ウクライナの東部ドネツク州で、ロシア軍の空爆で破壊された建物の前を歩くウクライナ兵=2024年9月17日、AP

記者解説 アメリカ総局員・清宮涼

 「私たちは世界史の転換点に立っている。今日の選択が数十年の未来を決めると信じている」

 9月24日、国連総会での演説でバイデン米大統領は力を込めた。

 「歴史の転換点」はバイデン氏が繰り返し用いてきた言葉だ。ロシアや中国といった専制主義に、民主主義の米国がリーダーとなって対抗するという考えがある。

 バイデン政権は中国を唯一の競争相手として最優先課題に掲げてきた。そこに2022年2月、ロシアがウクライナに侵攻。23年10月にはイスラエルとイスラム組織ハマスの戦闘が起きた。アジア、欧州、中東という「三正面」で対応を迫られることになった。

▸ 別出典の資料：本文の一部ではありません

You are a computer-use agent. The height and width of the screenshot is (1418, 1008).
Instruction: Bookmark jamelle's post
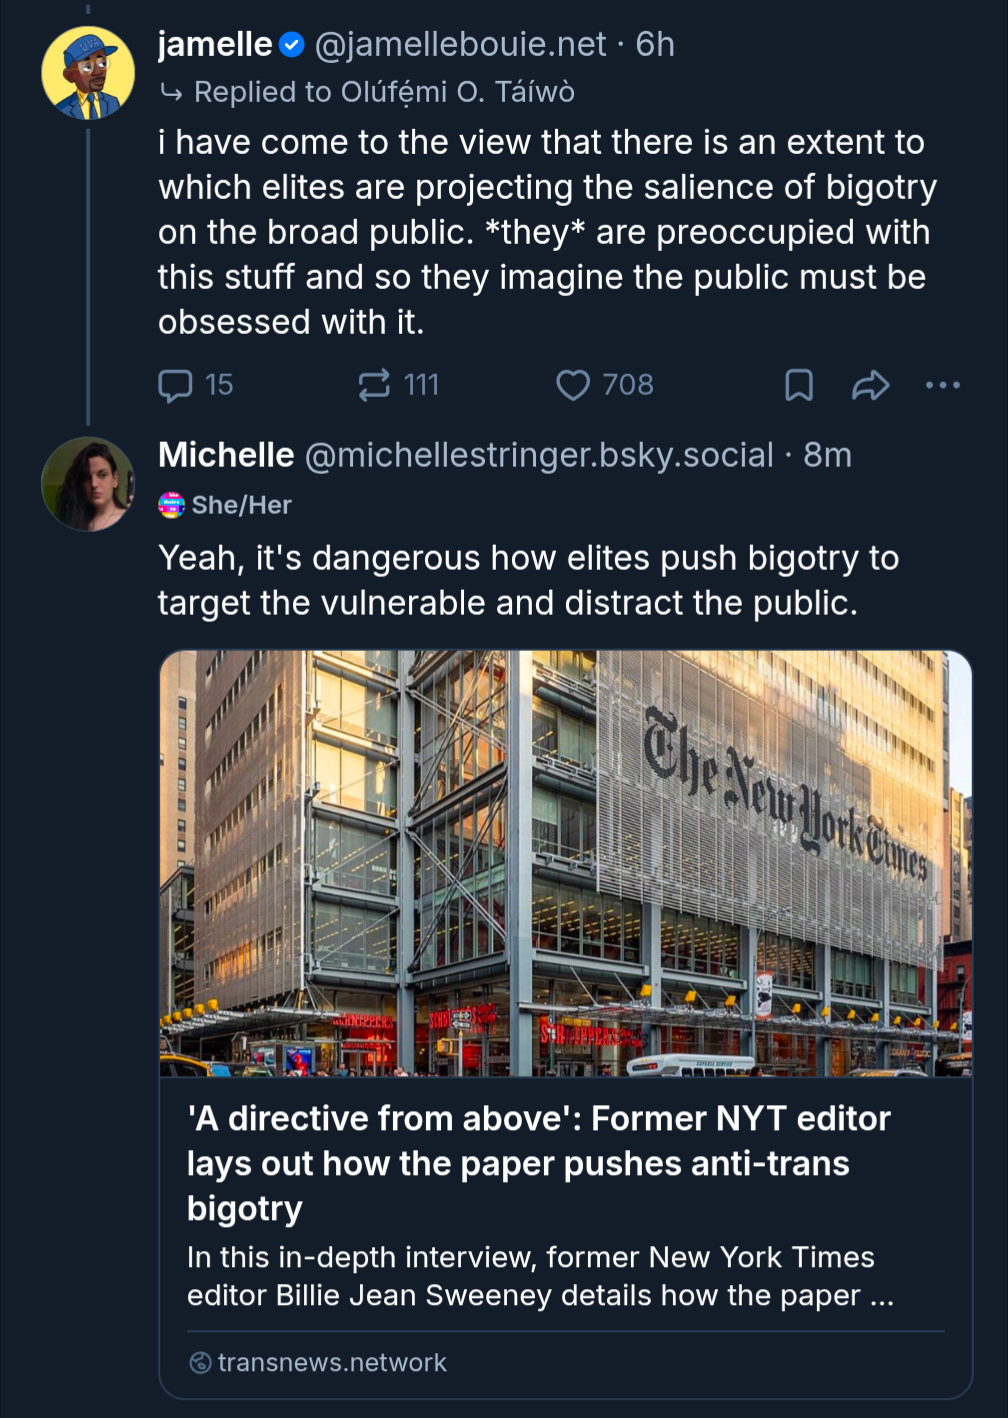click(798, 385)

 米国が唯一の超大国ではなくなったいま、バイデン政権は世界の課題に単独で対処する力はないと認める。そこで力を入れたのが同盟・友好国との連携強化だった。

ポイント

 米国は欧州と中東、アジアの「三正面」で紛争などへの対応を迫られている。影響力が相対的に下がるなか、世界のリーダーとしての限界も目立つようになった。大統領に誰がなるかで外交政策は大きく変わるため、日本は柔軟な対応が求められる。